Бедная маленькая волшебница, вынужденная под этим звериным натиском выйти из заколдованного круга чистой радости, невинного опьянения, в котором она бездумно порхала! И вот теперь, чтобы доказать всем этим разбушевавшимся вожделениям невинность подаренной розы, невинность сумасшедшей радости одного вечера, она требовала от него отказа от любви, которая длилась бы всю жизнь, ответа сейчас и навсегда, ответа, который заставил бы завянуть в его руках эту розу.
Он встал и, посмотрев с холодной строгостью прямо в глаза этим людям, сказал:
— Не только я не могу этому поверить, но будьте уверены, что никто никогда этому не поверит, синьора. Вот ваша роза; я не могу, бросьте ее сами.
Синьора Лючетта взяла не очень твердой рукой розу и бросила ее в угол.
— Вот так… спасибо… — сказала она, только теперь хорошо поняв, какое чувство вместе с этой розой, расцветшей на мгновение, она выбрасывает из своей жизни навсегда.
Сицилийские лимоны
— Здесь живет Терезина?
Слуга, еще в одной рубашке, но уже с пристегнутым к ней высоким крахмальным воротничком, смерил взглядом юношу, стоявшего перед ним на лестничной площадке: юноша был одет по-деревенски, воротник его грубого суконного пальто был поднят до ушей; в одной багрово-красной руке, одеревеневшей от холода, он держал грязный мешок; в другой — для равновесия — старый чемоданчик.

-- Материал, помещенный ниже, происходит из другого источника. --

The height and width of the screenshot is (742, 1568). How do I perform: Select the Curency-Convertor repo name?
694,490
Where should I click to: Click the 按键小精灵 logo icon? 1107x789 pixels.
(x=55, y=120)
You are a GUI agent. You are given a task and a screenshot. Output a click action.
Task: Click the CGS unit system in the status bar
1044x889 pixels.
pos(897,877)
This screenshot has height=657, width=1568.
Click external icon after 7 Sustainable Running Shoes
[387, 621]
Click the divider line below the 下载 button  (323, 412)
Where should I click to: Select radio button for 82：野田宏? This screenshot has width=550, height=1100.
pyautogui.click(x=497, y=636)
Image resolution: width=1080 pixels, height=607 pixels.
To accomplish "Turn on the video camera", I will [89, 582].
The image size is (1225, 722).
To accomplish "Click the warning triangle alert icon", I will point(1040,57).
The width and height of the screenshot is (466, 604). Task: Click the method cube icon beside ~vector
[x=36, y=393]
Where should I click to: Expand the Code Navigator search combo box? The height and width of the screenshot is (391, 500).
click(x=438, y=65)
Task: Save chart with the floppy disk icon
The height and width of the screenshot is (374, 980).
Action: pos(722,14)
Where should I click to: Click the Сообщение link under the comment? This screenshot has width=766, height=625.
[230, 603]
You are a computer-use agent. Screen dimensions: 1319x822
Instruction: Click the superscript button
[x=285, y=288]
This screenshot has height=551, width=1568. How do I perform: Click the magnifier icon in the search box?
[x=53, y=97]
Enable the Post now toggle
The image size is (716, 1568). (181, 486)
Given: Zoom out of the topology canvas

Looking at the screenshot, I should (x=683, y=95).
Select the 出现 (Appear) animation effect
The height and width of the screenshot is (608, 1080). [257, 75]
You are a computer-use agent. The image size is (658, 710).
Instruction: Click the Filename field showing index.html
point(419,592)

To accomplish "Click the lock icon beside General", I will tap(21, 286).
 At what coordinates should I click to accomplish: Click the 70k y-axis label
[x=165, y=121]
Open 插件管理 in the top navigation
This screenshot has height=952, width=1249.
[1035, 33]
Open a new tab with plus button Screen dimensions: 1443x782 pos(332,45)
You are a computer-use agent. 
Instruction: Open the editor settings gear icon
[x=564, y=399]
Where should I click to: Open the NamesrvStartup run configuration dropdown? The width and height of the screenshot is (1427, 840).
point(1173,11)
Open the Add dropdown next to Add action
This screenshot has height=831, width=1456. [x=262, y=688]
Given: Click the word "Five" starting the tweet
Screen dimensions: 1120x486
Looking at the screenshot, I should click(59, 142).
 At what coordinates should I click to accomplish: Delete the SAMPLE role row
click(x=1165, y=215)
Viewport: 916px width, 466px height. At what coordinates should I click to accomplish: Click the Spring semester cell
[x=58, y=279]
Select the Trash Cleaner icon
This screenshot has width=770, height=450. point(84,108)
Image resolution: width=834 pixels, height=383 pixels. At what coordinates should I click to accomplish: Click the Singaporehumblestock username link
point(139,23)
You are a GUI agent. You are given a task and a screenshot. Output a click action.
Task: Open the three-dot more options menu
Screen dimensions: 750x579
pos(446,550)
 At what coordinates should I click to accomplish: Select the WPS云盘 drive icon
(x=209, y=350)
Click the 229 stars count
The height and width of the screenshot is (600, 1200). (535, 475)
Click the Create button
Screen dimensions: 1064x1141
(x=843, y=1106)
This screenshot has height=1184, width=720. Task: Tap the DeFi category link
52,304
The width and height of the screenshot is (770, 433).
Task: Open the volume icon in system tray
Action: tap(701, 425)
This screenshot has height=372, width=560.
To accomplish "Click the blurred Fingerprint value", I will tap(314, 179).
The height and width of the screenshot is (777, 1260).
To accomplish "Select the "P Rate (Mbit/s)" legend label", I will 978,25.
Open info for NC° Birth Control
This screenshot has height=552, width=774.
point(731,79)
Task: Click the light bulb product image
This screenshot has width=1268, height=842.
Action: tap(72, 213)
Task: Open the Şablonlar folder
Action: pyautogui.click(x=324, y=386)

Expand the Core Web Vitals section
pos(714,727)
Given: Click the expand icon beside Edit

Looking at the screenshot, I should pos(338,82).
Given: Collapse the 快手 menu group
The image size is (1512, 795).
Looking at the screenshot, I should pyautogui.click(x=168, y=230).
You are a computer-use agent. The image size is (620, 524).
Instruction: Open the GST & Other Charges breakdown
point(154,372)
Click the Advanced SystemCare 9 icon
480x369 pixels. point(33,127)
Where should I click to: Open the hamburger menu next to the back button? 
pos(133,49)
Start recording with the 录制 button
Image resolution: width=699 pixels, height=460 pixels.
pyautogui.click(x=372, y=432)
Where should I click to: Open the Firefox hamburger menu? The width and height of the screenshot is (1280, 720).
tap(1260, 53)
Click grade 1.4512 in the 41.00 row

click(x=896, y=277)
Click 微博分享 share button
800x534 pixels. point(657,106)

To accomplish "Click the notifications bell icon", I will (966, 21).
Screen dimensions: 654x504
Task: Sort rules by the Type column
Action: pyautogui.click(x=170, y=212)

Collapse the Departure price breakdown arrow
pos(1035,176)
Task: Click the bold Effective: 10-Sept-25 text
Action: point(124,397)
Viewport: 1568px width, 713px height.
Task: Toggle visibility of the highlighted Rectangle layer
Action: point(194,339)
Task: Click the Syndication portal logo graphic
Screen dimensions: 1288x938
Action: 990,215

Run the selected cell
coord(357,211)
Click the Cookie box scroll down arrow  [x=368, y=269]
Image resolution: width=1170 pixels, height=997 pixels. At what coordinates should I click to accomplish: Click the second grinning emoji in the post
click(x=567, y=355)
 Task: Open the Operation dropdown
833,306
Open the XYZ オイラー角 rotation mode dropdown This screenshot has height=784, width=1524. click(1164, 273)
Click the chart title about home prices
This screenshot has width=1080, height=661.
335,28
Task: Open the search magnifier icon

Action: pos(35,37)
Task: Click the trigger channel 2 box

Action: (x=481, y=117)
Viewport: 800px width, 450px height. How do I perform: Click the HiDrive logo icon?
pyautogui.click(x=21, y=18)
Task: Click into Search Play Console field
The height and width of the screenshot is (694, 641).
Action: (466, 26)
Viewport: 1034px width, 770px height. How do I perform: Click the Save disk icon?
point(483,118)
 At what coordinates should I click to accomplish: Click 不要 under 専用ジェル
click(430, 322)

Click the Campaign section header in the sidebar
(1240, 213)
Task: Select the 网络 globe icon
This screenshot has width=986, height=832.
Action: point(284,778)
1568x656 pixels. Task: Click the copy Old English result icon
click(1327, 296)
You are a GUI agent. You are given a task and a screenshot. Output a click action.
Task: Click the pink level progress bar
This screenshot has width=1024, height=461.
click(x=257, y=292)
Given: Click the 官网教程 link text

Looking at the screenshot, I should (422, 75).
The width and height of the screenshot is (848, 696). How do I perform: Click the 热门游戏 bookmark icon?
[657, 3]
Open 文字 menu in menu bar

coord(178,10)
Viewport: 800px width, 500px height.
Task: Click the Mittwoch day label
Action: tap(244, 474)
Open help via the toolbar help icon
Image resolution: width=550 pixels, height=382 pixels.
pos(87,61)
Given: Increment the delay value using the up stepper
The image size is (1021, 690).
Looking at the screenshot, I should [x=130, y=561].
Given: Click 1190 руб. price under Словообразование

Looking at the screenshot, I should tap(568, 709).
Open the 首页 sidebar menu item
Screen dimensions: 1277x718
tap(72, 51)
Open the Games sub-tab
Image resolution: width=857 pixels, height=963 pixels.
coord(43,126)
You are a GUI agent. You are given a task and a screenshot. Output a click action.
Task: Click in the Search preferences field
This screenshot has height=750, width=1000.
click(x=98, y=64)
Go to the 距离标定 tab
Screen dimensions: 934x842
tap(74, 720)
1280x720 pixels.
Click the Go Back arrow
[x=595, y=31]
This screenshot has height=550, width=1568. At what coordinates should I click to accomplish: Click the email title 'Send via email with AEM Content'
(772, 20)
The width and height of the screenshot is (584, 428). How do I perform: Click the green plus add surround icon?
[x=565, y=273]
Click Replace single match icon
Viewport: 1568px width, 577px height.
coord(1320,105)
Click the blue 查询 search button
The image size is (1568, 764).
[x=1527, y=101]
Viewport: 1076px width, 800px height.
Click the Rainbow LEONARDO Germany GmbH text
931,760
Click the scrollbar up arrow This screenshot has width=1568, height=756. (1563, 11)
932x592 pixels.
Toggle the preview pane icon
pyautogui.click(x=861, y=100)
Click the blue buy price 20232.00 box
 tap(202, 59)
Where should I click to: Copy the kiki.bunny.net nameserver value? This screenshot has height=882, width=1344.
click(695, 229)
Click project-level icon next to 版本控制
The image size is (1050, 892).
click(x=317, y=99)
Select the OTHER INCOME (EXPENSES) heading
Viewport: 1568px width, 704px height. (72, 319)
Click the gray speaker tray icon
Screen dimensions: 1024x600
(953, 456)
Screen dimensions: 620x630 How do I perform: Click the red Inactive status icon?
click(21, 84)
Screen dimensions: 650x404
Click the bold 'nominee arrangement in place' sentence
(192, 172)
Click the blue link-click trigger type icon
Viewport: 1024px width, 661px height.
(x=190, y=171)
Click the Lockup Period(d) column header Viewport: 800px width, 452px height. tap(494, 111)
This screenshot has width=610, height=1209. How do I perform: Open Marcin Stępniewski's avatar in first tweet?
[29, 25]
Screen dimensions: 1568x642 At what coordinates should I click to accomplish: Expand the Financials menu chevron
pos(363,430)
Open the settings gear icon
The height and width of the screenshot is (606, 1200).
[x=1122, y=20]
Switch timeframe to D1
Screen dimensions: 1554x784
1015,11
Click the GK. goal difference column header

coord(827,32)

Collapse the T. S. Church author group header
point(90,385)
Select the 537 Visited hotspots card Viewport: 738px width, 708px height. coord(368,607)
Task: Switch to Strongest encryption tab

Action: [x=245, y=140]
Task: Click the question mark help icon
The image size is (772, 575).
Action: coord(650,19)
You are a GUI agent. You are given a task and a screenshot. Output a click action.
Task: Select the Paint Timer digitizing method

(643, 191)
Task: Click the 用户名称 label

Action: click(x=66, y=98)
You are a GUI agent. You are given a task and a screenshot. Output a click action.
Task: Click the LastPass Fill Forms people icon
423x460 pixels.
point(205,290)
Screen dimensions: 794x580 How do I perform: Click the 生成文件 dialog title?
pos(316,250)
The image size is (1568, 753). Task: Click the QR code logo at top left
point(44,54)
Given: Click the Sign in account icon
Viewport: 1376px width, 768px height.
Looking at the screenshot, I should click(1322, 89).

— Терезина? А кто это? — спросил слуга в свою очередь, удивленно подняв густые, сросшиеся брови, которые казались усами, сбритыми с губ и приклеенными на лоб, чтобы не потерялись.
Юноша сначала тряхнул головой, чтобы сбросить с носа капельку, потом ответил:
— Терезина, певица.
— А, — удивленно воскликнул слуга с иронической улыбкой. — Вы ее так называете, без всяких церемоний — Терезина? А сами кто будете?
— Здесь она или нет? — спросил юноша, хмуря брови, и хлюпнул носом. — Скажите ей, что приехал Микуччо, и дайте мне пройти.
— Сейчас нет никого, — ответил слуга с застывшей на губах улыбкой. — Синьора Терезина Марнис еще в театре, и…
— А тетя Марта? — прервал его Микуччо.
— А, вы племянник?
И слуга немедленно стал очень вежлив.
— Тогда пожалуйте, пожалуйте. Никого нет дома. Ваша тетя тоже в театре. Они не вернутся раньше конца спектакля. Это бенефис вашей… как вашей милости приходится наша синьора? Кузина, должно быть?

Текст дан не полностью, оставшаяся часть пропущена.